_Assignment_:
Please restate word for word the lines of the entries below from the one with "Task: Open the VALUE column filter" to the one with "The width and height of the screenshot is (880, 489).", inclusive, and leave out every picture.

_Data supplied_:
※ ※ ※
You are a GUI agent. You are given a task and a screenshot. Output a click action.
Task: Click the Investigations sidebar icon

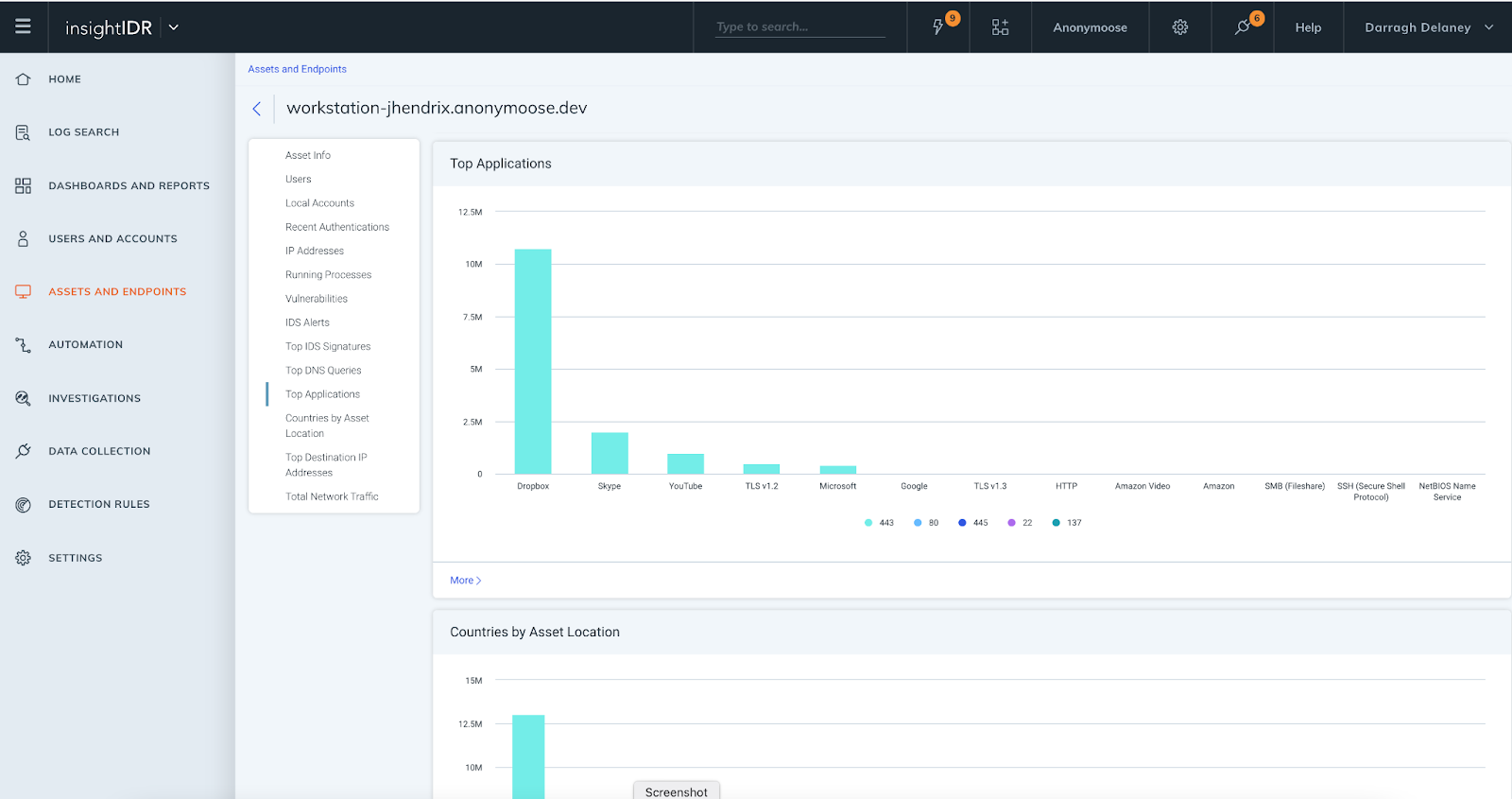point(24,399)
※ ※ ※
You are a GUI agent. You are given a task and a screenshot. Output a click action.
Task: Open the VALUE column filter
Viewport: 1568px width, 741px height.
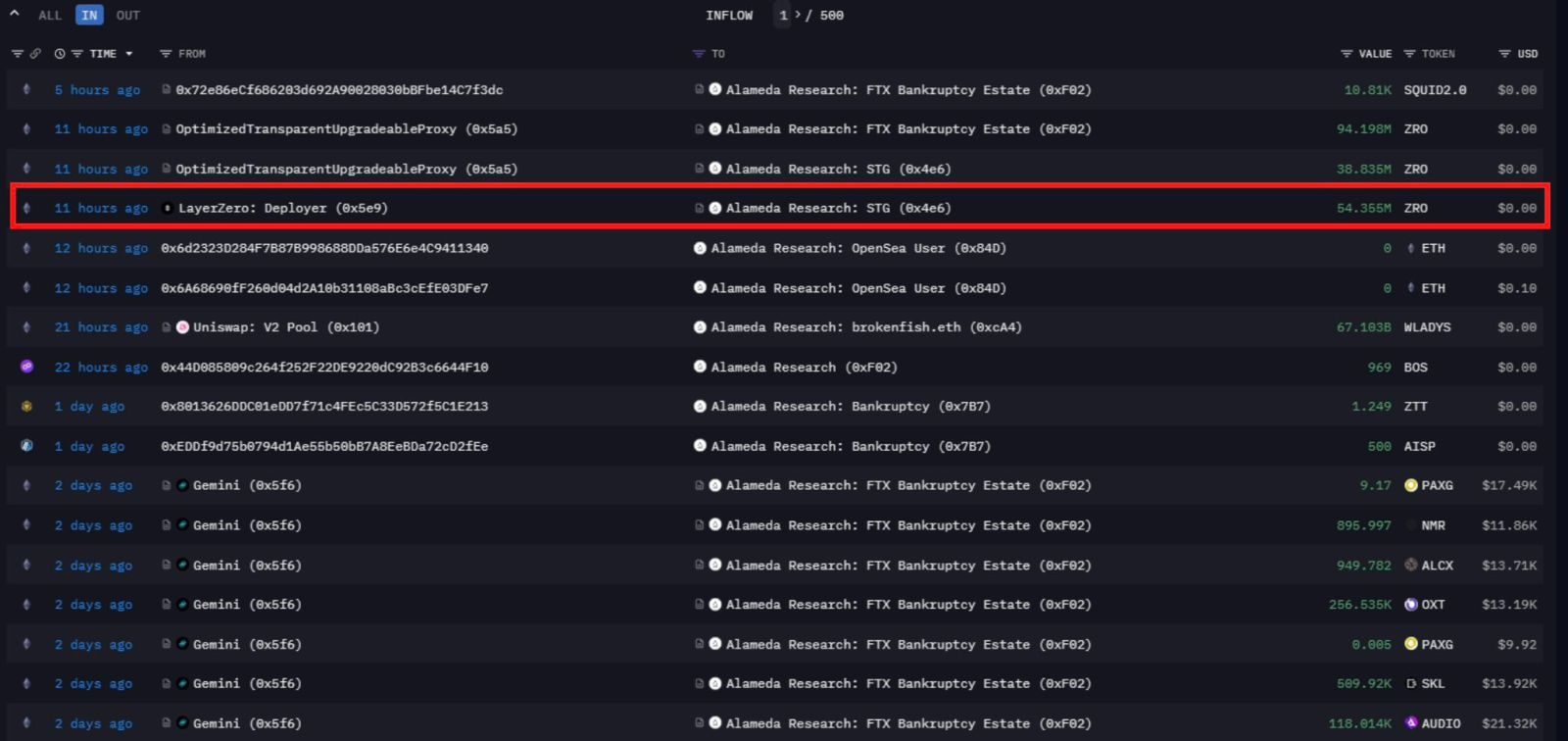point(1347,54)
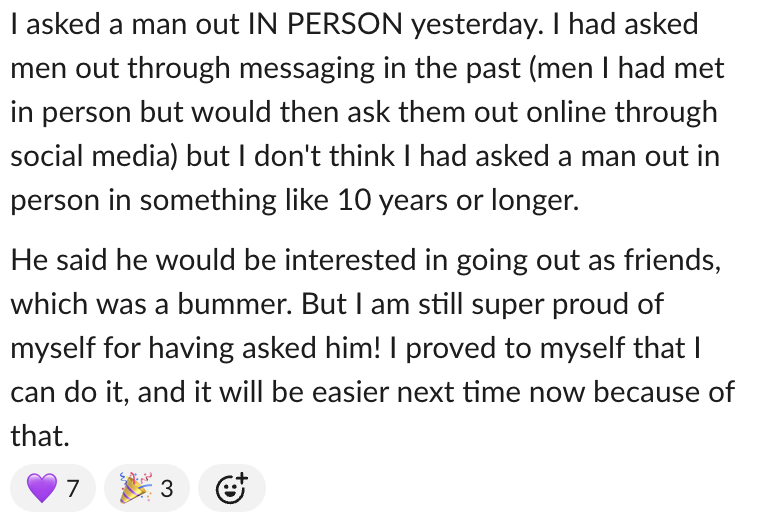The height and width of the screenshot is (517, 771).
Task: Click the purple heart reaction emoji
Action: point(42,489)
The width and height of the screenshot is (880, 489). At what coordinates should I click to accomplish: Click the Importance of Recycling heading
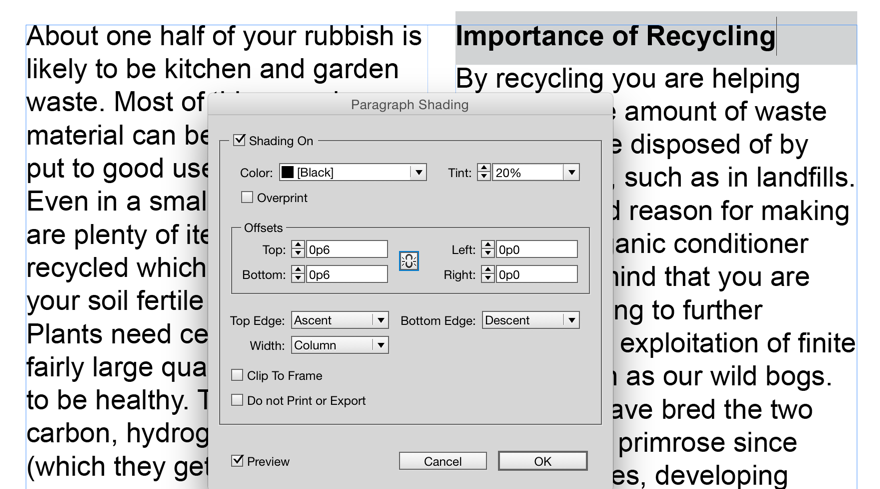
※ ※ ※
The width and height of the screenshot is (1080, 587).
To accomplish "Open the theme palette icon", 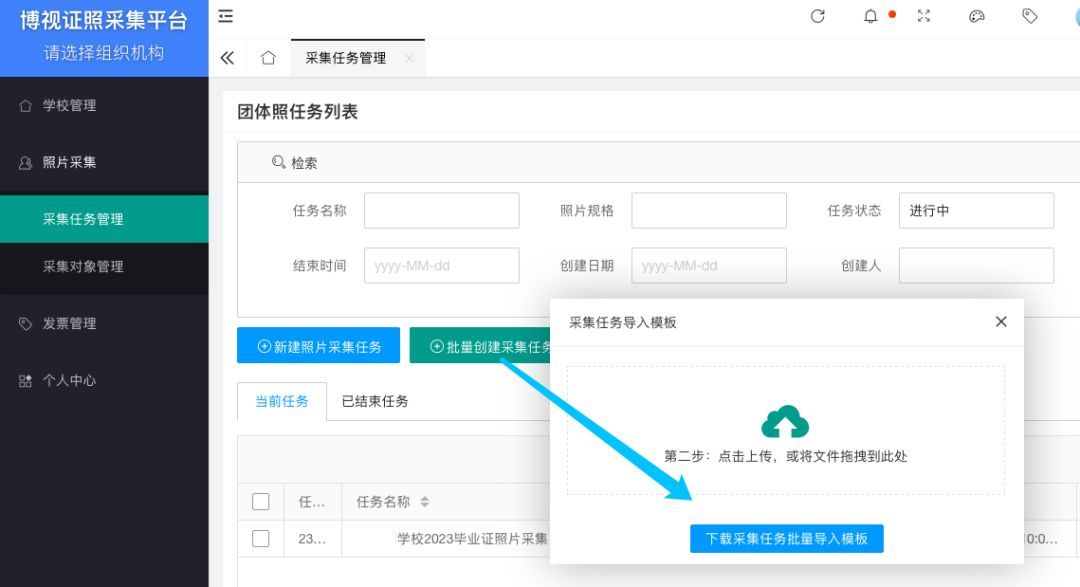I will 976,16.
※ ※ ※
_Written reply_:
Task: Open the VALUE column filter
Viewport: 1568px width, 741px height.
point(1347,54)
The height and width of the screenshot is (517, 771).
Task: Click the purple heart reaction emoji
Action: point(42,489)
The width and height of the screenshot is (880, 489). At what coordinates should I click to accomplish: Click the Importance of Recycling heading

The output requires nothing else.